Notification of a personal data breach to the data subject

When the personal data breach is likely to result in a high risk to the rights and freedoms of natural persons, STS will communicate the personal data breach to the data subject without undue delay after taken notice of such personal data breach.

Notification of a personal data breach to the supervisory authority

In the case of a personal data breach, STS will without undue delay but, where feasible, not later than 72 hours after having become aware of it, notify the personal data breach to the supervisory authority competent, unless the personal data breach is unlikely to result in a risk to the rights and freedoms of natural persons. Where the notification to the supervisory authority is not made within 72 hours, it shall be accompanied by reasons for the delay.

Complaints

We want to address any concerns you may have in relation to the management of your personal data, therefore, please contact us in the first instance. You have a right to lodge a complaint with a data protection supervisory authority in particular in the jurisdiction of your habitual residence, place of work or place of the alleged infringement.

Complaints relating to STS’s use of personal data may be sent by email - with the details of your complaint to [email protected]. We will look into and respond to any complaints we receive within 30 days.

You also have the right to file a complaint with the National Authority for Data Protection and Freedom of Information or seek remedy at court if you are of the view that your rights relating to personal data have been violated. For further information on your rights and how to complain to the Authority, please refer to http://naih.hu/panaszuegyintezes-rendje.html .

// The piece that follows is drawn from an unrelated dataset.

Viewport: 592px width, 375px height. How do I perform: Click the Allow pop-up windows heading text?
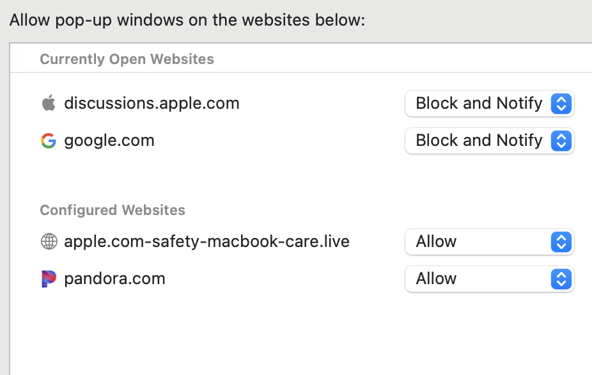187,20
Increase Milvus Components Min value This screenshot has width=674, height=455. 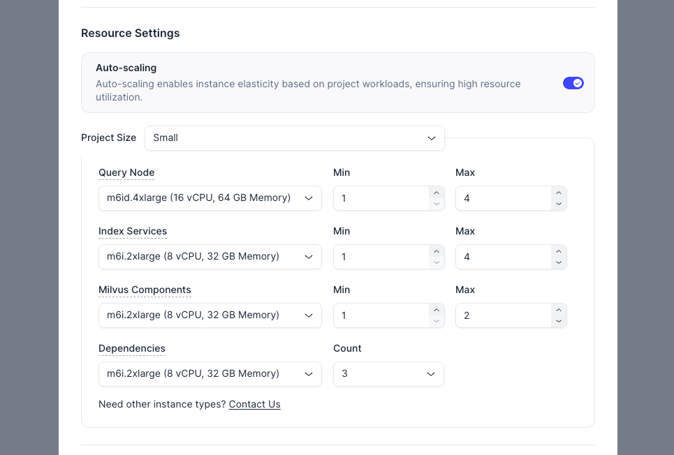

Name: Nemzeti Adatvédelmi és Információszabadság Hatóság

Address: 1055 Budapest, Falk Miksa utca 9-11. / 1363 Budapest, Pf. 9.

Phone: (+36-1) 391-1400

Fax: (+36-1) 391-1410

E-mail: [email protected]

In the event of a breach of your rights relating to personal data, or if you disagree with STS's decision, within 30 days of the receipt of the decision, you may initiate a claim against the Data Controller directly at the ordinary courts having competence to such cases on the basis of STS’s seat (registered address) or other applicable laws. The court will have to act in an expedited procedure in such cases.